I had been so much spoilt that day by flattery that I only answered calmly—
“Why shouldn’t pretty people learn things as well as ugly people, Mr. Carruthers?”
“Don’t call me ‘Mr. Carruthers’; nobody calls me ‘Mr. Carruthers’—at least, nobody nice. If you don’t yet feel equal to saying ‘Tom,’ let the matter remain in abeyance for the present. Now, to continue from the point where I lost my temper, ugly people have to be accomplished and good and all sorts of things, to get a little of the attention that a pretty person can get without any trouble at all.”
“Ah, but it is different if you have to earn your own living! If you are a governess, for instance, people don’t care about what you look like, but about what you know.”

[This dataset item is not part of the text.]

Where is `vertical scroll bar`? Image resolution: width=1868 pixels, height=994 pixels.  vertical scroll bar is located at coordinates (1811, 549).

He stroked his mustache meditatively, looked at me, and said—
“Of course; I forgot that. I suppose you have to know a lot to teach. I am sure you know more than any woman in this room.”
“Oh, no, indeed I don’t! They are all a great, great deal cleverer than I am. I couldn’t talk as they do.”
“Heaven forbid!” muttered he, as if to himself. “They know how to chaff—that’s all. Did you ever meet any of them before?”
“Never before to-day.”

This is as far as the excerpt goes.